◆ Extrait du texte:
- - - - -

Decimo : à l’instinct
Interview

Decimo : à l’instinct

Alors qu’il a clos sa trilogie d’EP Symphonia en 2023, retour avec Decimo sur cette série et particulièrement son dernier volet.

Photographies : Fabio Rabarot pour l’Abcdr du Son

Présent depuis environ 5 ans dans le paysage du rap français Decimo a sorti en décembre 2023 le troisième volume de sa trilogie : Symphonia. Après avoir mis un silence dans sa partition entre la sortie de ses anciennes mixtapes K.E.L.L.O.G.Z et les trois opus de Symphonia, le rappeur reprend les notes de plus belle en amenant une cadence plus soutenue. 

Peu importe les différentes sonorités sur lesquelles l’artiste évolue, c’est une brutalité naturelle qui émane de son rap, notamment sur Symphonia Vol.3. L’univers principalement trap de Decimo est ici parsemé d’influences caribéennes, de mélodies brumeuses ou bien de boom bap. Au-delà des sonorités, c’est l’écriture qui se révèle comme l’épine dorsale de son squelette artistique. La plume affûtée, Decimo façonne des histoires, tisse des récits parfois imaginaires mais tous empreints de réalité. Les 6 titres composant ce troisième opus permettent de clore une étape dans le parcours du rappeur, avec à ses côtés ZKR et Favé.

À travers la trilogie Symphonia, Decimo prête attention à son environnement, ses engagements, son parcours, ses émois et s’abandonne à griffonner.


Abcdr du son : Tu as sorti le volume 3 de Symphonia début décembre. Est-ce que tu l’as écrit en même temps que les deux autres volumes ? 

Decimo : Ce volume, je l’ai fait indépendamment des deux autres mais il y a des sons que j’avais déjà écrits alors même que le volume 1 n’était pas sorti comme « Général Li Shin » par exemple et « Temps en temps ». Les autres je les ai écrits directement pour ce volume 3. 

A : Pourquoi tu n’as pas voulu mettre les titres déjà écrits dans le volume 1 ? 

D : Parfois, on se dit : « on garde les bastos pour plus tard. » J’étais d’accord avec ça, à la base « Général Li Shin » je ne voulais même pas le mettre dans l’EP et le garder pour la mixtape mais en vrai ça collait bien avec l’EP donc j’ai envoyé la bastos. 

A : La continuité visuelle et sonore de Symphonia sur trois volumes, c’était quelque chose que tu recherchais ?

- - - - -

◆ Matériel présenté:
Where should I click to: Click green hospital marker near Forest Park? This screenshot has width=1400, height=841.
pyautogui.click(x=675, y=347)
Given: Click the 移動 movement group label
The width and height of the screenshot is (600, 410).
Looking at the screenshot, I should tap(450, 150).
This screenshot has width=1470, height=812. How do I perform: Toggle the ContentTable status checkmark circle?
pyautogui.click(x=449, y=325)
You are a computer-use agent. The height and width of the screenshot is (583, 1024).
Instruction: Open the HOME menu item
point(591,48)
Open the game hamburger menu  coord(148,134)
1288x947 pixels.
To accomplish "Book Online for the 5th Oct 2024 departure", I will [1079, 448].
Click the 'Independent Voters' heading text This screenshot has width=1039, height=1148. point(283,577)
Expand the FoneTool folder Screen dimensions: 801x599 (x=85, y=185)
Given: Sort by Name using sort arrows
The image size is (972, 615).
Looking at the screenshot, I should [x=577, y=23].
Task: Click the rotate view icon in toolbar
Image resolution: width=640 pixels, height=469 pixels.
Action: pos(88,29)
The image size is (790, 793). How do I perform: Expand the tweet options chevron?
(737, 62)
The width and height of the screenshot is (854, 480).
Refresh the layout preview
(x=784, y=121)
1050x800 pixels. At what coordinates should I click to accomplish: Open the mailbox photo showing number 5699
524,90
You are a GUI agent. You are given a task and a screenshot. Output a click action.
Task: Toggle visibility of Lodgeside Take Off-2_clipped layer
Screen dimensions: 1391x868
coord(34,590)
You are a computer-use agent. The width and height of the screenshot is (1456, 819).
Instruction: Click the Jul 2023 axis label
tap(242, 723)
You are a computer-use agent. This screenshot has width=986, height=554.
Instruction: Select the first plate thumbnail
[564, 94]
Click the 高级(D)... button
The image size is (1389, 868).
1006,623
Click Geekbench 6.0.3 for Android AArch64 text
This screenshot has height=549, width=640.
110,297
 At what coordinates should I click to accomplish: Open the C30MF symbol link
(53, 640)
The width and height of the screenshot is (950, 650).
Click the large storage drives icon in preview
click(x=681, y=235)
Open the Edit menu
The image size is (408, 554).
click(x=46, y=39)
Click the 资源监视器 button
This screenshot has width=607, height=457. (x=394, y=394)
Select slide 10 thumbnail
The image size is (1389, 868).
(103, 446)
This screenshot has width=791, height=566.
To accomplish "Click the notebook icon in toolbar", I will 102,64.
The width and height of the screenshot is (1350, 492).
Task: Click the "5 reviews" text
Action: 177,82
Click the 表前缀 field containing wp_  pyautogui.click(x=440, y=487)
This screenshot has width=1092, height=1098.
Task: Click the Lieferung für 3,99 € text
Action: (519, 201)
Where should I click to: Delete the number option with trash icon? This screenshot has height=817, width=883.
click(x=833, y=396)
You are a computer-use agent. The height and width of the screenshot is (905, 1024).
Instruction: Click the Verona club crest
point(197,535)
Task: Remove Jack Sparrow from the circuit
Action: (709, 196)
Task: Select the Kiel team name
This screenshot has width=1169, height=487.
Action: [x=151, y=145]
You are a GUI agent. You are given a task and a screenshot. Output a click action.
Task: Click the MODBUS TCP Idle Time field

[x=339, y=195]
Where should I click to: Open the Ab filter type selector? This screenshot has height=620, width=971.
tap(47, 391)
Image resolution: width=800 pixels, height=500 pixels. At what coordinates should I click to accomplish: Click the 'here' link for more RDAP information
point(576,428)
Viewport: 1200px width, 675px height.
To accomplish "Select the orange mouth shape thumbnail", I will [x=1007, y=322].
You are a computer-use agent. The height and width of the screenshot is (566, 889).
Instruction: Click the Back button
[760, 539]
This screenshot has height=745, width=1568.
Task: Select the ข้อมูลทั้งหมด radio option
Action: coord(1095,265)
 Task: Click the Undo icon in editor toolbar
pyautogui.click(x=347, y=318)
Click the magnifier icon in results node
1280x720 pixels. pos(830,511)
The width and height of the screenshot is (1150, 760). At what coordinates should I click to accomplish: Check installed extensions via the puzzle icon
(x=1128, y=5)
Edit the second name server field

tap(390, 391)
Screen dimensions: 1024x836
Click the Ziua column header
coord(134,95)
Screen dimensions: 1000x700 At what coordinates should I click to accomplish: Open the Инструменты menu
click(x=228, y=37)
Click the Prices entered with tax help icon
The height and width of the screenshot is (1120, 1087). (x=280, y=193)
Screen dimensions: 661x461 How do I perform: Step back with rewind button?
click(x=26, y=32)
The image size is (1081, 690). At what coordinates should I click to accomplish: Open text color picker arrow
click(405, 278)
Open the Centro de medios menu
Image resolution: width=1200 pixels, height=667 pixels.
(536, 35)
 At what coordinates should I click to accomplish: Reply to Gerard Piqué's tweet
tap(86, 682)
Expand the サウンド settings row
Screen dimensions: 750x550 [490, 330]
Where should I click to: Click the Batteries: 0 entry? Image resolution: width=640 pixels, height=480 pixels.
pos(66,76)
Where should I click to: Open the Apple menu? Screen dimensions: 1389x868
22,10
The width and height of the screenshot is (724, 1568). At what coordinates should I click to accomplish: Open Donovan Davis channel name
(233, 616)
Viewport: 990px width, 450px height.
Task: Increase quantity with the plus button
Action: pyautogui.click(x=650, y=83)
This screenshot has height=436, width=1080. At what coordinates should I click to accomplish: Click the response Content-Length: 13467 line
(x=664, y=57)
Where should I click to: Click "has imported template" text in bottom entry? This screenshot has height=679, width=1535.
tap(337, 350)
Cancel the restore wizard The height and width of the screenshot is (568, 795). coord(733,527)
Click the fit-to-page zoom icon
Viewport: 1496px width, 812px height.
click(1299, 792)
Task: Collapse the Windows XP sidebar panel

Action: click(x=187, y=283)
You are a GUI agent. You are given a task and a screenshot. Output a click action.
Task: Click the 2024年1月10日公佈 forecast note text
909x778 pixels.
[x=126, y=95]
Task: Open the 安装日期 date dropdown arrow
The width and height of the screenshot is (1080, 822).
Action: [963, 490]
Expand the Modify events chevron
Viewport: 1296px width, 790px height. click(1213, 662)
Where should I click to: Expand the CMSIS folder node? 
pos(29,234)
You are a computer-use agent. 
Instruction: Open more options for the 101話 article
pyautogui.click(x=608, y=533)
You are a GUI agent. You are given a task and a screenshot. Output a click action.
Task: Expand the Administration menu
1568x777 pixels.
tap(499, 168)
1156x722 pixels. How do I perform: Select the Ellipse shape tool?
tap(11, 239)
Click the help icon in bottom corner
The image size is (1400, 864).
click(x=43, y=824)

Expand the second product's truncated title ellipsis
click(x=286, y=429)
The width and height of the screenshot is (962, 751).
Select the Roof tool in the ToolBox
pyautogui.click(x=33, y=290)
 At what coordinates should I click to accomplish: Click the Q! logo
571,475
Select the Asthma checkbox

- - - - -

◆ Consignes:
(A) Selon l'extrait, à quoi Decimo prête-t-il attention à travers la trilogie Symphonia ? Donne tous les éléments cités.
(B) Recopie le passage de l'extrait compris entre « Abcdr du son : Tu » et « envoyé la bastos. », ces deux bornes incluses.
Ces enregistrements forment un matériel distinct de l'extrait.

◆ Liste des réponses:
(A) Son environnement, ses engagements, son parcours, ses émois.

(B)
Abcdr du son : Tu as sorti le volume 3 de Symphonia début décembre. Est-ce que tu l’as écrit en même temps que les deux autres volumes ? 

Decimo : Ce volume, je l’ai fait indépendamment des deux autres mais il y a des sons que j’avais déjà écrits alors même que le volume 1 n’était pas sorti comme « Général Li Shin » par exemple et « Temps en temps ». Les autres je les ai écrits directement pour ce volume 3. 

A : Pourquoi tu n’as pas voulu mettre les titres déjà écrits dans le volume 1 ? 

D : Parfois, on se dit : « on garde les bastos pour plus tard. » J’étais d’accord avec ça, à la base « Général Li Shin » je ne voulais même pas le mettre dans l’EP et le garder pour la mixtape mais en vrai ça collait bien avec l’EP donc j’ai envoyé la bastos.